The Rhetoric of the Paris Agreement
By Pierre Lemieux
On November 4, the US government started the process of leaving the United Nations Framework Convention on Climate Change (also called the Paris Agreement) by transmitting the formal one-year notification (“U.S. Formally Begins to Leave the Paris Climate Agreement,” NPR, November 4, 2019). A Wall Street Journal report (“U.S. Starts Process to Exit Paris Climate Agreement,” November 4, 2019) alluded to the official reason:
The U.S. has officially started the process of exiting the Paris climate agreement, citing an unfair economic burden posed on American workers and businesses, the State Department said Monday.
Leaving this agreement is a good idea, but for other reasons than that one.
As I confessed before, I am rather agnostic on climate change or, as it was previously called, global warming. If disastrous climate change is happening with some reasonable probability, protection against it might be considered a public good—such as, for example, protection against asteroids. Yet, individual liberty should not be sacrificed to such an enterprise. This approach is not very different from Tyler Cowen’s in his book Stubborn Attachments (which I reviewed in Regulation).
One good reason why the Paris Agreement deserves being denounced lies in its rhetoric. The text is a good example of the politically correct nonsense that the reigning establishment has been imposing on us for too long. A few quotes from the preamble of the Agreement illustrate this:
Acknowledging … [the Parties’] respective obligations on human rights, the right to health, the rights of indigenous peoples, local communities, migrants, children, persons with disabilities and people in vulnerable situations and the right to development, as well as gender equality, empowerment of women and intergenerational equity …

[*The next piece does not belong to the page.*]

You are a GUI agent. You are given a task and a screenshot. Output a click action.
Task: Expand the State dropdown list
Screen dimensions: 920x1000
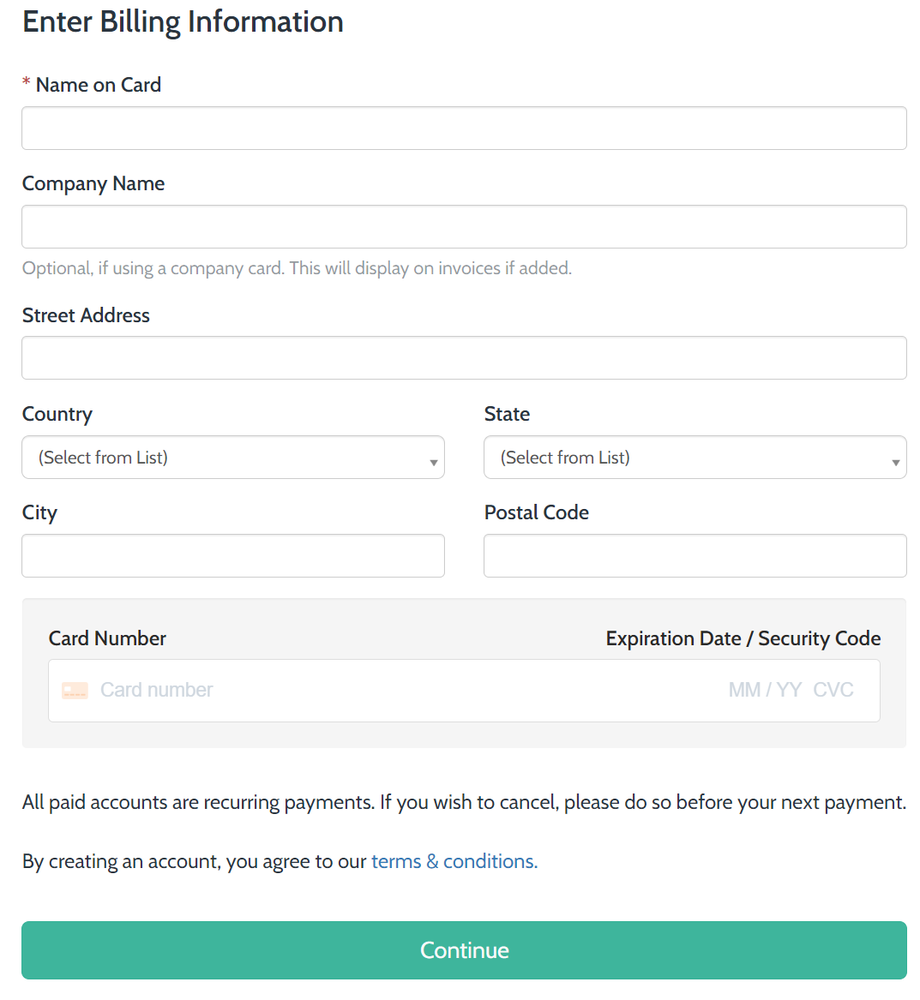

Noting the importance of ensuring the integrity of all ecosystems, including oceans, and the protection of biodiversity, recognized by some cultures as Mother Earth, and noting the importance for some of the concept of “climate justice”, when taking action to address climate change …
Similar balderdash pops up elsewhere in the Agreement text:
Parties recognize the importance of integrated, holistic and balanced non-market approaches being available to Parties to assist in the implementation of their nationally determined contributions … A framework for non-market approaches to sustainable development is hereby defined to promote the non-market approaches referred to in paragraph 8 of this Article. …
Parties acknowledge that adaptation action should follow a country-driven, gender-responsive, participatory and fully transparent approach, taking into consideration vulnerable groups, communities and ecosystems, and should be based on and guided by the best available science and, as appropriate, traditional knowledge, knowledge of indigenous peoples and local knowledge systems, with a view to integrating adaptation into relevant socioeconomic and environmental policies and actions, where appropriate.
The rights of everybody to everything except to individual liberty, repeated and unscientific incantations such as “climate justice” as a code word for social justice, the invocation of “Mother Earth” and holism simultaneously with “the best available science”—some may discount all that nonsense as mere words. But it is with this sort of linguistic jostle that ideals antithetical to individual liberty have been, and are being, stealthily imposed on us by politicians, bureaucrats, and their favorite supporters.
If the hypothesis of climate change has any validity and if its protection represents a public good in the economic sense, the production of which would involve trade-offs, it should be possible to explain the matter in a rational way with precise concepts. It should be possible to define the conditions for general consent in a free society. The Paris Agreement does not reflect this approach.
An interesting question is how, more generally, from “social justice” to “climate justice,” to “sustainable” this or “inclusive” that, or for that matter to “fair trade” (another meaningless slogan), the collectivist establishment is able to control language and rhetoric so efficiently. Government subsidization of education, especially higher education, is likely one of the factors. The effects have been identified by Friedrich Hayek. In The Fatal Conceit, he wrote:
So long as we speak in language based in erroneous theory, we generate and perpetuate error.